_Gegeven opdracht A_
Noteer uit het bronfragment hieronder woordelijk alles vanaf "2.1. Het besluit" tot en met "het volgende overwogen.".

201005279/1/H1.
Datum uitspraak: 19 januari 2011
AFDELING
BESTUURSRECHTSPRAAK
Uitspraak op het hoger beroep van:
[appellant A], [appellant B] en [appellant C], wonend te [woonplaats],
appellanten,
tegen de uitspraak van de voorzieningenrechter van de rechtbank Breda van 15 april 2010 in zaak nrs. 10/1329 en 09/5502 in het geding tussen:
het college van burgemeester en wethouders van Rucphen.
Bij besluit van 4 november 2009 heeft het college KPN B.V. (hierna: KPN) ontheffing en bouwvergunning verleend voor het plaatsen van een mast ten behoeve van mobiele communicatie aan de Kerkstraat in Rucphen.
Bij mondelinge uitspraak van 15 april 2010, verzonden op 21 april 2010, heeft de voorzieningenrechter het door [appellanten] daartegen ingestelde beroep niet-ontvankelijk verklaard. Deze uitspraak is aangehecht.
Tegen deze uitspraak hebben [appellanten] bij brief, bij de Raad van State ingekomen op 28 mei 2010, hoger beroep ingesteld.
Het college heeft een verweerschrift ingediend.
[appellanten] hebben nadere stukken ingediend.
De zaak is door een meervoudige kamer van de Afdeling verwezen naar een enkelvoudige.
De Afdeling heeft de zaak ter zitting behandeld op 17 december 2010, waar [appellant A] en [appellant B] , in persoon, vertegenwoordigd door mr. I.M. van den Heuvel, en het college, vertegenwoordigd door ing. M.W.C. Gijzen en C.A.W.M. van der Smissen, werkzaam bij de gemeente, zijn verschenen. KPN, vertegenwoordigd door drs. K. de Jong, Senior Liaisonmanager, is als partij gehoord. [appellant A] en [appellant B] zijn tevens als getuigen gehoord.
2.1. Het besluit van 4 november 2009 is voorbereid met toepassing van afdeling 3.4 van de Algemene wet bestuursrecht (hierna: Awb).
2.2. Ingevolge artikel 6:13 van de Awb kan geen beroep bij de administratieve rechter worden ingesteld door een belanghebbende aan wie redelijkerwijs kan worden verweten dat hij geen zienswijzen als bedoeld in artikel 3:15 naar voren heeft gebracht.
Ingevolge artikel 3:15, eerste lid, van de Awb kunnen belanghebbenden bij het bestuursorgaan naar keuze schriftelijk of mondeling hun zienswijze over het ontwerp naar voren brengen.
2.3. Anders dan [appellanten] betogen is de voorzieningenrechter op goede gronden tot het juiste oordeel gekomen dat het niet naar voren brengen van een zienswijze over het ontwerpbesluit aan hen redelijkerwijs kan worden verweten. Daartoe wordt het volgende overwogen.

_Gegeven opdracht B_
Giet alles vanaf het begin van de vermeldingen hieronder tot en met de regel met "Action: (x=562, y=216)" in een Markdown-tabel met de kolommen Nr. en Regel. Lege regels laat je weg.

_Opgeslagen rijen_
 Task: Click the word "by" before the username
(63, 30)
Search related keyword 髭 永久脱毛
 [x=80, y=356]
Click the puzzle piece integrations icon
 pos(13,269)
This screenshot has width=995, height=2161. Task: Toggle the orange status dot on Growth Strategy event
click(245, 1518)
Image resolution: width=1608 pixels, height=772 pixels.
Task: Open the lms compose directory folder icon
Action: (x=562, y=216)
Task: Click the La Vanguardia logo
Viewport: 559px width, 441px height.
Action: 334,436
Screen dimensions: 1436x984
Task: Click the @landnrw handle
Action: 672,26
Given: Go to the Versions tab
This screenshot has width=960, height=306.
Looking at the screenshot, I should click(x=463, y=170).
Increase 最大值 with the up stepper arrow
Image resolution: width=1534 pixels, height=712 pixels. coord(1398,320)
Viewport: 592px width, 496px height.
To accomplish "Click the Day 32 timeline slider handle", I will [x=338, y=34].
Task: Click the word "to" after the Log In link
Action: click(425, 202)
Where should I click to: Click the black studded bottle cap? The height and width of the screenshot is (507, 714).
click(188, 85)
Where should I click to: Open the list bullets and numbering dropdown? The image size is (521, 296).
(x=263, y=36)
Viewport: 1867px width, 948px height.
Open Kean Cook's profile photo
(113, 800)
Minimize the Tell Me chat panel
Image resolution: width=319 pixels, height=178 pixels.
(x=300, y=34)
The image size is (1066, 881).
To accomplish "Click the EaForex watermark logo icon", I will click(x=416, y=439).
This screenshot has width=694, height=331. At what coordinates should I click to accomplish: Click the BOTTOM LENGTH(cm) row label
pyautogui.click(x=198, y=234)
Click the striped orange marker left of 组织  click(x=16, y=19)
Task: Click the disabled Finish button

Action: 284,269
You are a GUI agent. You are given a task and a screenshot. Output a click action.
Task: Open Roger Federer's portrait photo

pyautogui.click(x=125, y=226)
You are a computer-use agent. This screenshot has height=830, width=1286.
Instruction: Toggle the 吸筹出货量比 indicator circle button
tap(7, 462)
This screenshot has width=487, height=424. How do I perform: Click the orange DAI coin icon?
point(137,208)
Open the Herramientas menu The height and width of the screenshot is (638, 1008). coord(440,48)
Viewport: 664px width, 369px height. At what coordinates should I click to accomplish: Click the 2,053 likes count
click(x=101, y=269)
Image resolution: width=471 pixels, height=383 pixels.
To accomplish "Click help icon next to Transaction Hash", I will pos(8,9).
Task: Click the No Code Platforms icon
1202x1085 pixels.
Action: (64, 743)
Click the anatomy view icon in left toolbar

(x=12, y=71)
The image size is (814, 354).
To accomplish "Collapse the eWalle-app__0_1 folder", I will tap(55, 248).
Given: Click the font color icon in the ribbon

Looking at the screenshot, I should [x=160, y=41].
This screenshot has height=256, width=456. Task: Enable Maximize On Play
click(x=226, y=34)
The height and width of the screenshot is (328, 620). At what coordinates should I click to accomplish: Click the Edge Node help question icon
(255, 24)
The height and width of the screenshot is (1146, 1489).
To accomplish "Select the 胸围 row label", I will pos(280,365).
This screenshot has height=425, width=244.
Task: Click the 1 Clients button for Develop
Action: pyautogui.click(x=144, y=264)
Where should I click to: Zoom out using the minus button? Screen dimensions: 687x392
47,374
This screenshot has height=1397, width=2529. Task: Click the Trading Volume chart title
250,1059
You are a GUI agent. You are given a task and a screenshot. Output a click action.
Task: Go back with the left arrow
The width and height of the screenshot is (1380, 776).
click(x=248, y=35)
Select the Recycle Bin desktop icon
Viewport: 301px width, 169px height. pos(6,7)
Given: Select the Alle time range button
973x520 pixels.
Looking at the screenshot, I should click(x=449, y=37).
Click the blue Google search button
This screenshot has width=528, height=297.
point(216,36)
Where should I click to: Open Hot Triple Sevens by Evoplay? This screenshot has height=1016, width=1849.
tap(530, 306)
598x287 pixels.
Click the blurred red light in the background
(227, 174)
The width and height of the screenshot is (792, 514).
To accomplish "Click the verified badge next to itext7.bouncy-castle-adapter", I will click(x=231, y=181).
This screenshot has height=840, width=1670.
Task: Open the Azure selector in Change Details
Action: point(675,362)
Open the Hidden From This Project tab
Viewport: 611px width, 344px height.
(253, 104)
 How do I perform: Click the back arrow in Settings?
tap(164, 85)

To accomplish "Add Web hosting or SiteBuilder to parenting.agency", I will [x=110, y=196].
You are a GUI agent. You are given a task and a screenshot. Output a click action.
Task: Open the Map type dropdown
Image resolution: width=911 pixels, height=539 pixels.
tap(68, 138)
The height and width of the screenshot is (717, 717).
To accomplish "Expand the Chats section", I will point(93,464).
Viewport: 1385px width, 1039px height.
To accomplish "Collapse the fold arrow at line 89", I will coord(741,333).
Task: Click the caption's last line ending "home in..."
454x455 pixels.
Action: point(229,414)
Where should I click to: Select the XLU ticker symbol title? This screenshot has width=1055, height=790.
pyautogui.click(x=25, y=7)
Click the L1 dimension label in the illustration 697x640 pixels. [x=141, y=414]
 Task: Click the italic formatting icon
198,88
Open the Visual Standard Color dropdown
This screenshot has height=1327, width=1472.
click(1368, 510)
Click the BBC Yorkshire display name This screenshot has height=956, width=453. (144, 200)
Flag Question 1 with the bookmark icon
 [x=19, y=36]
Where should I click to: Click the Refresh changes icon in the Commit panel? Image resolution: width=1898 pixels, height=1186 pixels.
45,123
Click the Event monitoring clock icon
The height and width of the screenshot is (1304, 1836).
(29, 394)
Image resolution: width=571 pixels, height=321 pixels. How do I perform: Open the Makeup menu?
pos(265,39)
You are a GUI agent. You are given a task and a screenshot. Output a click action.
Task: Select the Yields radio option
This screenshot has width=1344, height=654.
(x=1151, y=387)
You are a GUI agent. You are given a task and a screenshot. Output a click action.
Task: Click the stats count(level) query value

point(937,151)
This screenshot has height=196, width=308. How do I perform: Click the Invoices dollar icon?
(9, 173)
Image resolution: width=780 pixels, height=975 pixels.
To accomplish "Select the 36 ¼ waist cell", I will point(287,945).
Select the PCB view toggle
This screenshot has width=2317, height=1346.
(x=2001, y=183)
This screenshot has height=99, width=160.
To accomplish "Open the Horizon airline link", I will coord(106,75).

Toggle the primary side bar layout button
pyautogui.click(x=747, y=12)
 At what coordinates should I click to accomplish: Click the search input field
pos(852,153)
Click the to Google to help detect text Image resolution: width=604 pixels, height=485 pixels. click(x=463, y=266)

_Antwoord oefening A_
2.1. Het besluit van 4 november 2009 is voorbereid met toepassing van afdeling 3.4 van de Algemene wet bestuursrecht (hierna: Awb).
2.2. Ingevolge artikel 6:13 van de Awb kan geen beroep bij de administratieve rechter worden ingesteld door een belanghebbende aan wie redelijkerwijs kan worden verweten dat hij geen zienswijzen als bedoeld in artikel 3:15 naar voren heeft gebracht.
Ingevolge artikel 3:15, eerste lid, van de Awb kunnen belanghebbenden bij het bestuursorgaan naar keuze schriftelijk of mondeling hun zienswijze over het ontwerp naar voren brengen.
2.3. Anders dan [appellanten] betogen is de voorzieningenrechter op goede gronden tot het juiste oordeel gekomen dat het niet naar voren brengen van een zienswijze over het ontwerpbesluit aan hen redelijkerwijs kan worden verweten. Daartoe wordt het volgende overwogen.

_Antwoord oefening B_
| Nr. | Regel |
|---|---|
| 1 |  Task: Click the word "by" before the username |
| 2 | (63, 30) |
| 3 | Search related keyword 髭 永久脱毛 |
| 4 |  [x=80, y=356] |
| 5 | Click the puzzle piece integrations icon |
| 6 |  pos(13,269) |
| 7 | This screenshot has width=995, height=2161. Task: Toggle the orange status dot on Growth Strategy event |
| 8 | click(245, 1518) |
| 9 | Image resolution: width=1608 pixels, height=772 pixels. |
| 10 | Task: Open the lms compose directory folder icon |
| 11 | Action: (x=562, y=216) |